Two circles of radii 3cm and 2cm have their centres 9cm apart. Draw a transverse common tangent and measure the length of the tangent and write the measurement.

Answer 1

Hint:Draw a line segment AB of length 9cm. At the endpoints of the line segment, draw two circles of radii 3cm and 2cm with centres at A and B respectively. To draw the transverse common tangent of the two circles, draw a perpendicular bisector of line segment and another circle of radius equal to the sum of radii of two smaller circles with centre as one of the endpoints of the line segment. Draw tangent from the other endpoint of the line segment to the bigger circle and then draw the transverse common tangent. Measure its length using a scale and pencil.

Complete step-by-step answer:
We have two circles of radii 3cm and 2cm whose centres are 9cm apart. We have to draw a transverse common tangent to the circles and measure its length.
To do so, we will first draw a line segment AB of length 9cm using pencil and scale.

We will now draw two circles of radii 3cm and 2cm with centres at A and B respectively. To do so, we will measure 3cm and 2cm on the compass using a scale and taking A and B as centre, drawing the circles.

We will now draw a perpendicular bisector of line AB. To do so, open compass more than half of the distance between A and B and scribe arcs of the same radius above and below the line segment AB with centres at A and B.

We will label the point of intersection of arcs as M and N. We will join the line segment MN using scale and pencil.

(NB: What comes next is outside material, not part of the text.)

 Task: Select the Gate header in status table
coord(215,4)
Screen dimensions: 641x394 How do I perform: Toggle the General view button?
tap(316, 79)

We will label the point of intersection of AB and MN as C.

We will draw a circle with the centre at A and of radius equal to the sum of radii of two small circles, i.e., the radius of this circle is $=3+2=5cm$.

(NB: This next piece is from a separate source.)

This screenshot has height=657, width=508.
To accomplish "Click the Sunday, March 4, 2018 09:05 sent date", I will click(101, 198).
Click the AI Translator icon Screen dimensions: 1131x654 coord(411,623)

Taking C as centre and AC as radius, we will scribe an arc on the circle of radius 5cm. We will label the point of intersection of arc and circle as P. We will join the line segment BP.

We will now join line segment AP and label the intersection of this line segment with the circle of radius 3cm as Q.

We will draw a line segment BR, with R at the circle of radius 2cm such that BR is parallel to PQ.

We will join the line segment RQ. This is the common transverse tangent of both the circles.

We will now measure the length of the line segment QR using scale and pencil.
Thus, the measure of QR is $7.48cm$.
Hence, the length of the transverse common tangent of circles with radii 3cm and 2cm is $7.48cm$.

Note: We can verify the length of transverse tangent of both the circles by using the formula $\sqrt{{{d}^{2}}-{{\left( {{r}_{1}}+{{r}_{2}} \right)}^{2}}}$, ‘d’ is the distance between centres of two circles and ${{r}_{1}},{{r}_{2}}$ are radii of the circles. One must keep in mind that all the lines should be straight and must be drawn with a pencil and scale. It’s necessary to label all the vertices and measurements of line segments during each step of construction.